§ What this exercise asks
[1] In the passage on pretax employee benefits, above what amount of group term life insurance coverage is the coverage recognized as regular income?
[2] Translate this sentence from the passage on pretax employee benefits into Spanish: "One of the most common deductible pretax benefits is health insurance."
[3] Carry on the passage on pretax employee benefits from its last sentence.

§ Passage
Many employers offer benefits governed by Section 125 of the Internal Revenue Code -- such as retirement accounts and certain health plans -- that employees can pay for with pretax wages. Participating employees elect to have deductions taken from their payroll checks to cover the premium or contribution amount before the Internal Revenue Service takes its share. The results are lower taxable income for the participating employees and fewer federal, state, Social Security and Medicare taxes taken from each paycheck.
One of the most common deductible pretax benefits is health insurance. Medical, dental and vision insurance fall in this category, and the employee's share of premiums can be paid through pretax payroll deductions. Pretax insurance premiums cannot be included as a qualified medical expense on your tax returns because the deductions are already excluded from your taxable income, according to IRS Publication 502.
Employers offering group term life insurance coverage to their workers may allow premiums to be paid through pretax payroll deductions. If you are covered by your company's group term life insurance policy, IRS regulations state that insurance coverage in excess of $50,000 is recognized as regular income and the tax liability lies with the employee. For example, an employee with $150,000 in group term life insurance coverage will be taxed on $100,000 of her coverage amount.

§ Extracted information

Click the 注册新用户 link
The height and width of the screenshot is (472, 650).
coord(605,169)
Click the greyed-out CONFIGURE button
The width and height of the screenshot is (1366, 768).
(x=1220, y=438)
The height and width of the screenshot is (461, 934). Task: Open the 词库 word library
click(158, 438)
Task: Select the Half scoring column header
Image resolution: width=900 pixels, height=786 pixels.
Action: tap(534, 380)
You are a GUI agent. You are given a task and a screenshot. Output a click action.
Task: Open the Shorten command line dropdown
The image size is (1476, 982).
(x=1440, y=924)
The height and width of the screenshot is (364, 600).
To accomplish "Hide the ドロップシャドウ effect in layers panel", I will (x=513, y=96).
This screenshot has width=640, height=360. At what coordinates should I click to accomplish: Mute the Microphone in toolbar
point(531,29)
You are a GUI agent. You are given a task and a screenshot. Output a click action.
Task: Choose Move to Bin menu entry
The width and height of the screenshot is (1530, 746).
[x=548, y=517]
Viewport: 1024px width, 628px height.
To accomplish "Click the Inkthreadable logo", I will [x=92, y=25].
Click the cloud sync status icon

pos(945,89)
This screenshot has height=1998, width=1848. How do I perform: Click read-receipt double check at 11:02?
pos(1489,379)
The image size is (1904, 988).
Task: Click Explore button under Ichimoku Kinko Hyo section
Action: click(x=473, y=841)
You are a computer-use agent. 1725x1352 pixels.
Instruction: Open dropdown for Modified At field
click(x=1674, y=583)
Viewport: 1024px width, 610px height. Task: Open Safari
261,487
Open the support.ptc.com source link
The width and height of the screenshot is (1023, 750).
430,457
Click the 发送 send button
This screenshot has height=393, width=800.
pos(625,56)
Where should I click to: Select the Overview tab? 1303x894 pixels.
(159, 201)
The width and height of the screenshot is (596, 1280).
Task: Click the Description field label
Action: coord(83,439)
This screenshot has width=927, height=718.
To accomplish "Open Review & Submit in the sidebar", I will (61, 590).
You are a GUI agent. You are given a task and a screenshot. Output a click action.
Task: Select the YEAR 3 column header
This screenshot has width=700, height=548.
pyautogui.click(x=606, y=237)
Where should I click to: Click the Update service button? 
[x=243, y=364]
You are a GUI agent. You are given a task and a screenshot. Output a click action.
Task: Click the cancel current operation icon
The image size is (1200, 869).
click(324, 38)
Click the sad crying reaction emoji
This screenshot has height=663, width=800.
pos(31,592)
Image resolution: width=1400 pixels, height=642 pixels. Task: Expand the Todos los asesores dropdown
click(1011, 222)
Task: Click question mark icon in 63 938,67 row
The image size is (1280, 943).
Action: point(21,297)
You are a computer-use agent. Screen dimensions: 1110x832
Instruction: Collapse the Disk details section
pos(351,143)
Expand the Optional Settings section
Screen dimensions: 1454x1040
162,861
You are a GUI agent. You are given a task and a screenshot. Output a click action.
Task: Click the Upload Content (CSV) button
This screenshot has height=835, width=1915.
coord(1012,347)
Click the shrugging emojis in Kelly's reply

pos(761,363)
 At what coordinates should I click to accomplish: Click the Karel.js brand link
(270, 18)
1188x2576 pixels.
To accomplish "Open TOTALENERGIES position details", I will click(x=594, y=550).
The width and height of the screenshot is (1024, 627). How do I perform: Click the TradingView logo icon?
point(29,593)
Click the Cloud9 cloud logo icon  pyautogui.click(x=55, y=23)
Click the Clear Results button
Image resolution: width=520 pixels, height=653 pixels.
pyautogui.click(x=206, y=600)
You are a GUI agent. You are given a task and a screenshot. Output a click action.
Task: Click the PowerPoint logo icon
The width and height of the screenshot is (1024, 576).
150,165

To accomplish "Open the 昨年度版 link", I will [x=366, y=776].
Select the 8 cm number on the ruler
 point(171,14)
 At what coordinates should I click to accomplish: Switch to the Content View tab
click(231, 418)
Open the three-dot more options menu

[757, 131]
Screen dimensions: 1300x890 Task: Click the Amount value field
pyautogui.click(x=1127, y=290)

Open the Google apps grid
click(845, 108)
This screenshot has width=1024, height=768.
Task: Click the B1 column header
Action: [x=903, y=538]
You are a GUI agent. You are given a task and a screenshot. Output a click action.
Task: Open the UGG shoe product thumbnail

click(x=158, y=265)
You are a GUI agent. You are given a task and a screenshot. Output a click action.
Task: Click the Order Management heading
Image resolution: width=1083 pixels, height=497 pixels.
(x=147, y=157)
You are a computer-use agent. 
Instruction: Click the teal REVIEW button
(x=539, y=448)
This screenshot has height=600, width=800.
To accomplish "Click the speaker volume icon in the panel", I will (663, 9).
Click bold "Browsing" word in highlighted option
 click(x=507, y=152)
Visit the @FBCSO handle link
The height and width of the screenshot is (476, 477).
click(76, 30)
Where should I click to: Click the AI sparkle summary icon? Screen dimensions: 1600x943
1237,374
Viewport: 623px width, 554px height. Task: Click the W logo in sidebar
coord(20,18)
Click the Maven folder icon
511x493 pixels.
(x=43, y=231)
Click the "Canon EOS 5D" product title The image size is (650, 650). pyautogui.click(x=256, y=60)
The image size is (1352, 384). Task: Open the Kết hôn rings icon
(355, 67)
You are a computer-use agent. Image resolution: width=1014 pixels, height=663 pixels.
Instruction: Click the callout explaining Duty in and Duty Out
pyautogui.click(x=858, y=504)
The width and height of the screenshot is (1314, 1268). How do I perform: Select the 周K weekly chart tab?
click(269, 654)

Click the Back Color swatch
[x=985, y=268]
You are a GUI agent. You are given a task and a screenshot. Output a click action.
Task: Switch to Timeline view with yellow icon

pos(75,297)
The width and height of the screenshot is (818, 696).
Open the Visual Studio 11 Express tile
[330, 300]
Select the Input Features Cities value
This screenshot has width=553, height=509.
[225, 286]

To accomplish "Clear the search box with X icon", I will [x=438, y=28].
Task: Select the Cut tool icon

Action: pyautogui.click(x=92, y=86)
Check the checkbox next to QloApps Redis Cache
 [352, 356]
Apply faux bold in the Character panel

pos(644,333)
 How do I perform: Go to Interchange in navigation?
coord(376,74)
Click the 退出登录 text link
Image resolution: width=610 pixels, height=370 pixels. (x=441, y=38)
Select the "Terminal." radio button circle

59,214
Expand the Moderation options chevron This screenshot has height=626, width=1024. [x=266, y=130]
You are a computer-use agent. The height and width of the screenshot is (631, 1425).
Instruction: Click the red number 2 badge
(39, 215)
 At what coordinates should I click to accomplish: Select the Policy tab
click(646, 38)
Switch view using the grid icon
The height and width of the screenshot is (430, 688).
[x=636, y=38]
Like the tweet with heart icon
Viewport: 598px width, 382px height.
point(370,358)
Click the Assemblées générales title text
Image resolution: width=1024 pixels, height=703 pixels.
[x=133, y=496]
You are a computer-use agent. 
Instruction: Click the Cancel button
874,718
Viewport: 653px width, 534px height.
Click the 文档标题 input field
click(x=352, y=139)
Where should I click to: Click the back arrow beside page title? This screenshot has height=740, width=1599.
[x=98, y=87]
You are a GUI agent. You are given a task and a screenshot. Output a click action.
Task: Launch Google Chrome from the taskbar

§ Answers for the exercise
[1] $50,000

[2] Uno de los beneficios deducibles antes de impuestos más comunes es el seguro médico.

[3]
Flexible Spending Accounts
Employees who establish a Health Savings Account, Flexible Spending Account or Dependent Care Flexible Spending Account can fund the accounts with pretax dollars. HSAs and FSAs are used to pay for qualified health-care expenses such as doctor’s office co-pays, prescriptions and medical equipment, while Dependent Care Flexible Spending Accounts are used to pay for day-care expenses. As of 2012, both medical and dependent care accounts have a maximum annual contribution limit of $5,000 per household; effective in 2013, the contribution limit for medical FSAs will drop to $2,500.
Employees may also contribute elective salary deferrals to an employer-sponsored retirement account such as a 401k or 403b on a pretax basis. Although the IRS imposes a maximum annual contribution amount, employers may specify a lesser maximum amount in their summary plan description. Unless an employer's plan states otherwise, employees can contribute up to $17,000 to their retirement account in 2012, though this limit will increase to $17,500 in 2013.